Jerusalem, 27. Juni 2010 Einen Tag nach der „inszenierten” Kontroverse zwischen Entwicklungsminister Dirk Niebel und dem Staat Israel, wegen einer abgelehnten Einreiseerlaubnis in den Gazastreifen, wurde Christian Wulff, CDU, Kandidat für das Amt des Bundespräsidenten, dazu in einem Fernsehinterview gefragt: „Darf ein deutscher Politiker Kritik an Israel äußern?”
Eldad Beck, Berlin-Korrespondent von Jedijot Achronot, der größten Zeitung Israels, nimmt dies zum Anlass, unter dem Titel „Das Recht, Israel zu hassen” über Deutschland als „Geisel einer Kollektiv-Fantasie” zu schreiben, die zu einer „nationalen Geisteskrankheit” entartet sei. Je heftiger in Deutschland pauschale und böswillige Kritik an Israel geäußert werde, jenseits von Tatsachen und Realität, diskutiere man über ein vermeintliches „Verbot, Israel zu kritisieren”. Während viele Deutsche sich wegen einer „historischen Verantwortung Deutschlands gegenüber dem Staat Israel und den Juden” ein derartiges Verbot einbilden, lassen sich laut Beck immer mehr Deutsche zu „reinem Israel-Hass” hinreißen.

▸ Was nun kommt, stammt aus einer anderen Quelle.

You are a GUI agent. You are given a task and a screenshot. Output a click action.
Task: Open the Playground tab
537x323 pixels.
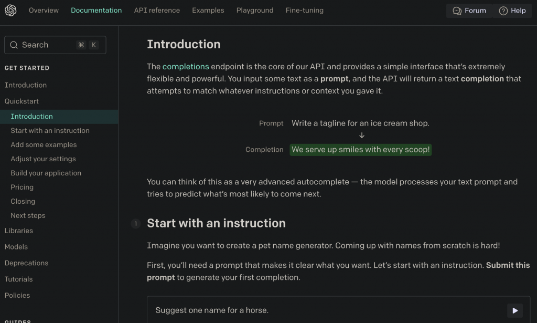(x=254, y=11)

Das Kritikverbot sei eine Einbildung, „eine deutsche Erfindung”, behauptet Beck. Der Kampf gegen dieses „Tabu” diene Deutschen dazu, die Grenze von legitimer Kritik an der Politik Israels zum Antisemitismus zu überschreiten.
„Die Deutschen kämpfen gegen das erdachte Verbot, um sich selber zu genehmigen, Israel und die Juden hassen zu dürfen, wie sonst wo in Europa.”
Beck kommt angesichts dieser „krankhaften Beschäftigung mit einer Kollektiv-Fantasie” zum Schluss, dass es in Wirklichkeit kein „anderes Deutschland” (nach dem Zweiten Weltkrieg) gebe. Auch heute könne man in Deutschland die „Massen und Eliten” mit Ideen begeistern, die keinerlei Rückhalt in der Wirklichkeit hätten, während kaum jemand es wagen würde, dem zu widersprechen, „darunter sogar standhafte Freunde Israels”.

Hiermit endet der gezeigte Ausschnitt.